Determining Generic Type cover image

Determining Generic Type

David Kanenwisher • September 15, 2021

kotlin

Generics need a way to know the generic type it's working. This seems obvious when you say but building an API that reasonably makes this happen can be tricky.

The coroutine function async does this by accepting a lambda. The return type of the lambda ends up becoming the return type of the generic. This is more clever than I initially realized. Let's take a look at usage:

    @Test
    fun `runBlocking returns Deferred T`() {
        runBlocking {
            val deferred = async {
                listOf<String>("volcano sword")
            }
            val result = deferred.await()
            assertEquals("volcano sword", result[0])
        }
    }

You can see in the example above that I pass a lambda(the bare mustache braces) with an implicit return of List<String>. This allows async to create a Deferred<T> object with a type of List<String> by declaring that T is the return type of the lambda. There's a lot happening in teh definition of async but if you follow the generic type T you can see how this is happening"
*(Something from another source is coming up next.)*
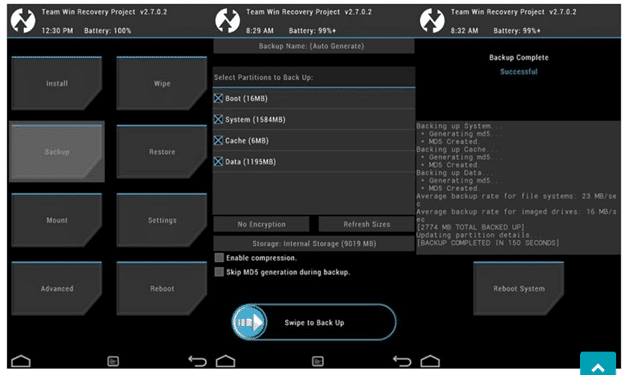Enable compression checkbox

point(219,258)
//file commonMain/Builders.common.kt
package kotlinx.coroutines

//...skip a bunch of stuff

public fun <T> CoroutineScope.async(
    context: CoroutineContext = EmptyCoroutineContext,
    start: CoroutineStart = CoroutineStart.DEFAULT,
    block: suspend CoroutineScope.() -> T
): Deferred<T> {
    val newContext = newCoroutineContext(context)
    val coroutine = if (start.isLazy)
        LazyDeferredCoroutine(newContext, block) else
        DeferredCoroutine<T>(newContext, active = true)
    coroutine.start(start, coroutine, block)
    return coroutine
}

The type of the result of a lambda passed into a generic is one way to determine the generic of the function. One more nugget of knowledge on the path to understanding how to build generics into your projects.